2. Jezus leert bidden. Tot dat bidden hoort een voorgegeven tekst, een formuliergebed, verweven met Schrift en traditie. Tot het bidden hoort gehoorzaamheid, discipline; niet leiden maar allereerst volgen.
3. De verborgenheid van de eigen binnenkamer, waarin je alleen voor de Heilige treedt, ontoegankelijk voor anderen, correspondeert met het heilige der heiligen van de tempel. De eigen gebedsplek steunt op de tempel als collectief huis van gebed. Op een andere manier geldt ook het omgekeerde.
4. De binnenkamer staat in leefbaar verband met het lokale van de leefwereld, het collectieve van volk en cultuur en het transcendente van de godsdienst.
5. De binnenkant en de verborgenheid voor de ogen van de wereld zijn wezenlijk voor Jezus’ woorden (gelijkenissen!) en weg. Dat uit zich ook in zijn antwoord over de vraag naar het handenwassen. Waar de Farizeeën secularisatie vrezen bij het opgeven van rituele heiliging van het wereldse, ziet Jezus dat juist in publieke rituelen en liturgie, als een homeopathische verdunning van heiligheid.
6. De gang naar binnen en de afwending van de wereld zijn wezenlijk voor werkelijk engagement en handelen in de wereld. Binnenkamer en ‘Onze Vader’ vormen niet voor niets het midden van de Bergrede. De wereld wordt niet losgelaten en men dient ook telkens weer van harte tot de wereld in te gaan. Maar zonder de afwending en de gang naar binnen ga je uiteindelijk op in de wereld.
II. De binnenkamer uitgebroken
1. Als wij al de gang naar binnen maken, hangt daar onvermijdelijk een spiegel. Het is allereerst zelfreflectie en dreigt dat te blijven, aangezien geloof in God in onze cultuur niet meer gedeeld wordt en radicaal twijfelachtig is geworden.

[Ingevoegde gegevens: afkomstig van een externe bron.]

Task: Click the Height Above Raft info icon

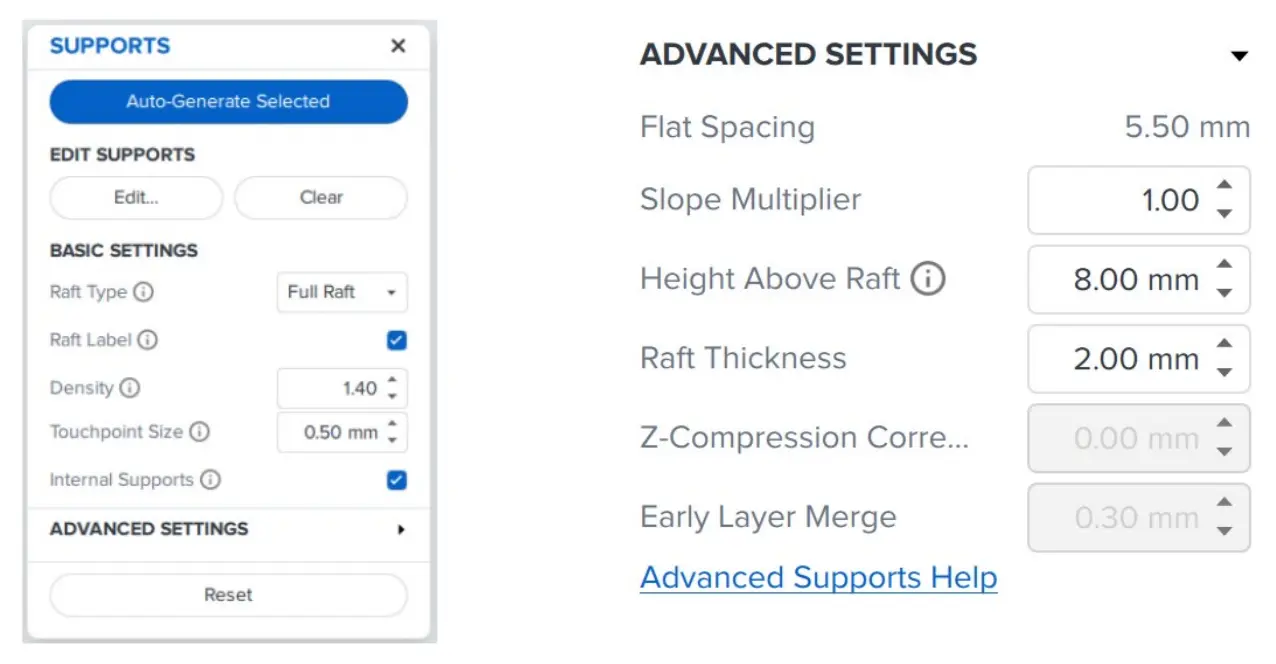Action: [928, 279]
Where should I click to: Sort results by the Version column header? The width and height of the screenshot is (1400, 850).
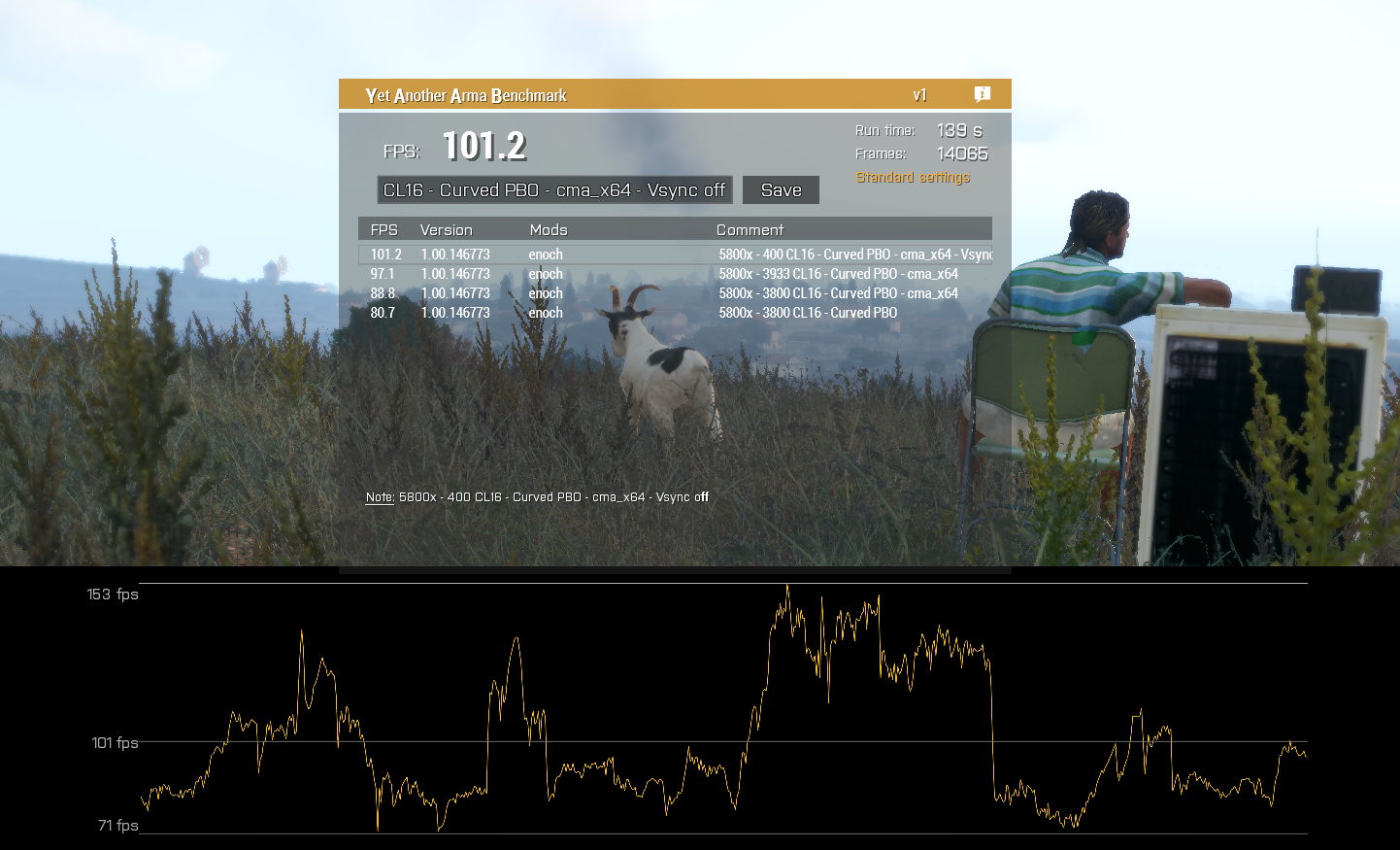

2. Als nooit tevoren zijn wij gewend, niet alleen onszelf te zien, maar ook gezien te worden door mensen, door camera’s, op beeldschermen. Dat hebben we verregaand geïnternaliseerd en is constitutief geworden voor onze identiteit. We zijn nooit meer alleen.
3. Als wij al de gang naar binnen maken, is dat onontkoombaar naar een vertrek met een venster op de hele wereld, met een beeldscherm, met nieuws. De binnenkamer raakt bij voortduring vol van het wereldgebeuren uit heden en verleden (en toekomst) en houdt derhalve op binnenkamer te zijn.
4. De binnenkamer staat niet meer in verband met een breed gedeelde collectiviteit (tempelcultus, cultuur, traditie, volk). We staat er alleen voor. Sommigen vinden steun in particuliere deelverbanden, communities die de eigen identiteit weerspiegelen. De particulariteit is tegelijk hun zwakte en hun kracht.
5. Liberalisme, privatisering en individualisering suggereren een grote, vrije ruimte voor een eigen privévertrek als de binnenkamer. In werkelijkheid lijdt de binnenkamer onder verarming en beperking van gedeelde publieke ruimte en de uitbreiding van de markt. Een teken hiervan is de druk op privacy. Een ander teken is de dominantie van economische rollen als consument en cliënt, ten koste van burgerschap.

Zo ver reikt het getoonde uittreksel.